Arsel halkının, Suriye devriminin başından beri muhalefete lojistik destek sağladığını yalanlamayan Huceyri, “Ancak Esed rejiminin muhalif grupları manipüle ederek bu grupları halka zarar veren çetelere dönüştürmesi bizim de yaklaşımımızı değiştirdi. Devrimin başlangıcında muhaliflere yardıma hazır olduğumuzu bildirmiş olabiliriz ancak o zaman da kendilerine savaşın Lübnan’a taşınmasını kabul etmediğimizi söylemiştik” ifadelerini kullandı.
Suriye’de, Lübnan sınırının İran’a bağlı milislerin değil Rus kuvvetlerinin gözetimine geçmesinin, başta sağlık ve altyapı olmak üzere birçok sorununu çözmek için mücadele eden Arsel halkını rahatlattığına değinen Huceyri, Birleşmiş Milletler’in (BM) ise Arsel’deki mültecilere yeterli yardımı sağlamamasının beldeye sığınan 120 bin Suriyeli mülteciyle beraber yerel halkı da zor durumda bıraktığını ve halkın Suriyeli mültecileri kendi evlerinde ağırlamak zorunda kaldığını sözlerine ekledi.

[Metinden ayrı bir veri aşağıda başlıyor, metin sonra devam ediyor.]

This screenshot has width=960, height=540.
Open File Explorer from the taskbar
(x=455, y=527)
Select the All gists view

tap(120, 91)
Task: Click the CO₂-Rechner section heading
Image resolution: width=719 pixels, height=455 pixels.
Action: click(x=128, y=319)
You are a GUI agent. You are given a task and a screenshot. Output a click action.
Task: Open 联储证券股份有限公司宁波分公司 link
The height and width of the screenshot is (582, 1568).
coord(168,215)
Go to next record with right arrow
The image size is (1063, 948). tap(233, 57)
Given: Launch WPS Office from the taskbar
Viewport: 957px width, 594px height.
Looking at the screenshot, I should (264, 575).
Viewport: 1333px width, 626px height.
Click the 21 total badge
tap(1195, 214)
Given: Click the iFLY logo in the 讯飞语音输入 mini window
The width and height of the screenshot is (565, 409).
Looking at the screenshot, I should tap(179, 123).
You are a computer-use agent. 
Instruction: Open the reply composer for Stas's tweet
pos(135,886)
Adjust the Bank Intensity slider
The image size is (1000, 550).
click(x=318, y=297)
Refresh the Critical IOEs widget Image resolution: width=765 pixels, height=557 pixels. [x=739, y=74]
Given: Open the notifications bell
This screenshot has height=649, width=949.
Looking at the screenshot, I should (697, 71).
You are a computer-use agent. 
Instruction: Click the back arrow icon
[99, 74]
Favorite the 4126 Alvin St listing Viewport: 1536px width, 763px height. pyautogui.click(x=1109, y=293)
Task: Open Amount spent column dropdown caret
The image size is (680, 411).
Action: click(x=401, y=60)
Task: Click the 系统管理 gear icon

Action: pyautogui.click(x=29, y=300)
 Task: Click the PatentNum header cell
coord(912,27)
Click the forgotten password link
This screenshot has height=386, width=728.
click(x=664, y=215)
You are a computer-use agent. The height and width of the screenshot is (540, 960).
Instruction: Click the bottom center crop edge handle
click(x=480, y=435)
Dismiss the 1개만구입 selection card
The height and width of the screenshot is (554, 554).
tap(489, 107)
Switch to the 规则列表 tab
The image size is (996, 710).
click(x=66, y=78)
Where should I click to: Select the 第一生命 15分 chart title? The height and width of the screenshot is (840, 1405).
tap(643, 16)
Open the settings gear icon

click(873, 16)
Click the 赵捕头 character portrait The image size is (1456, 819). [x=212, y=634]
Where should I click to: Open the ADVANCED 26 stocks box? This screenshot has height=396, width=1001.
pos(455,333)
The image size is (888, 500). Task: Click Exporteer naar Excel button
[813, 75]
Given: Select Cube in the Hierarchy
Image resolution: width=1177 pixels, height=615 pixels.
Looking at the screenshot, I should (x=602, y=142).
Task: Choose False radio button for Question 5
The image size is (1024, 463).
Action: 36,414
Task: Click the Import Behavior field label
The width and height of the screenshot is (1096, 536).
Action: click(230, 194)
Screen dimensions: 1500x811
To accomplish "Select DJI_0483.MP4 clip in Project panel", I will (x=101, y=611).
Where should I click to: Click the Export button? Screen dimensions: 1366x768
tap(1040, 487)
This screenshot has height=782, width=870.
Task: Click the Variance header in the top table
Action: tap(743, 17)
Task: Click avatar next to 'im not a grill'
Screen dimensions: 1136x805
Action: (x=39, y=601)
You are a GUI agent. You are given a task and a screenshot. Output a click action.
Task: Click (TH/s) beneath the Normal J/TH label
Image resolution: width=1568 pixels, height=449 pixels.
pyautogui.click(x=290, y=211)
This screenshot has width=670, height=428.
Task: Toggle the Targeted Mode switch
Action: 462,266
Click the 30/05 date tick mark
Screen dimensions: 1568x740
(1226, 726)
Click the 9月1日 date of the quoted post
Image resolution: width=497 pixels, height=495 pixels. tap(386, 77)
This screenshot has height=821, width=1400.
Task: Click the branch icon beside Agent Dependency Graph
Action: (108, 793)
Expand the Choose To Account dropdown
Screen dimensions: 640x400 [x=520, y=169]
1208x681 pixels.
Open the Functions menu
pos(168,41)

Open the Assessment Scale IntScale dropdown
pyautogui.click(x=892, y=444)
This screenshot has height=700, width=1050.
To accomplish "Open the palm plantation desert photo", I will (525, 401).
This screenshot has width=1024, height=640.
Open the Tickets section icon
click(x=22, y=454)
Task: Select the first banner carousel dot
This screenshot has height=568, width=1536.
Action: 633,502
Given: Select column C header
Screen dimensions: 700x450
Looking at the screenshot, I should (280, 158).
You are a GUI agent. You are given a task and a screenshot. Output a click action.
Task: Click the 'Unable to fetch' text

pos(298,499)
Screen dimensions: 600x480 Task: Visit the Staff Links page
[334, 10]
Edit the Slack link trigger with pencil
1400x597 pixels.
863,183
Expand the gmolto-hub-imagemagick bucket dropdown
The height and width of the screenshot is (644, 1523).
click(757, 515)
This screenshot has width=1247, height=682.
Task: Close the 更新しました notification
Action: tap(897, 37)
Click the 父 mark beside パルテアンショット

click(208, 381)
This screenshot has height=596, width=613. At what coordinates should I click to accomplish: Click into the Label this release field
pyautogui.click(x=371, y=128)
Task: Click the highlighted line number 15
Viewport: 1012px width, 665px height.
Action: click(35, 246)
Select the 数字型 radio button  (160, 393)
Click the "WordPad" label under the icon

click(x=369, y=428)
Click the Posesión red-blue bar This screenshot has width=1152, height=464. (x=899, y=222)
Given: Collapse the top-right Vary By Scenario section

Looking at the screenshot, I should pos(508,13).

Arsel Belediye Başkan Yardımcısı Rima Kerenbi ise Suriyeli mültecilerin artık köylerine dönmek istediğini ifade ediyor. Mültecilerin getirdiği yük nedeniyle ekonomik sıkıntıların artmasından bunalan halkın da mültecilerin dönüşüyle birlikte rahat nefes almak istediklerini dile getiriyor.
Kerenbi, Şarku’l Avsat’a verdiği röportajda, “Suriye’ye dönen mülteci kafilelerinin sayısı sembolik olsa da Arsel halkı durumu olumlu karşılıyor. Birçok kişi 4-5 yıldır bekleyen birkaç ay daha bekler diye düşünüyor” şeklinde konuştu.
Rusya Dışişleri Bakanlığı, daha önce Esed rejimine bağlı kuvvetlerle çatışmalara girişmiş Lübnan’da bulunan 30 bin Suriyeli mültecinin Lübnan’da kalmayı tercih ettiğini açıklamıştı. Arsel Belediye Başkanı Kerenbi, bu duruma dikkat çektiği röportajında, söz konusu mültecilerin Suriye’deki savaş tamamen sonlansa bile ülkelerine dönmeyeceklerini çünkü dönmeleri halinde ölüm tehlikesiyle karşılacaklarını bildiklerini vurguladı.
Suriye’de son yıllarda yaşanan olaylar, nüfusunun büyük çoğunluğunu Sünnilerin oluşturduğu Arsel beldesinin, komşu Şii belde ve köylerle olan ilişkilerine zarar vermiş. Arselliler, mültecilerin dönüşüyle birlikte bu sorunlarının da geride kalacağını ve söz konusu köy ve beldelerle yeniden sosyal ve ticari ilişkilerin başlayacağını ümit ediyor.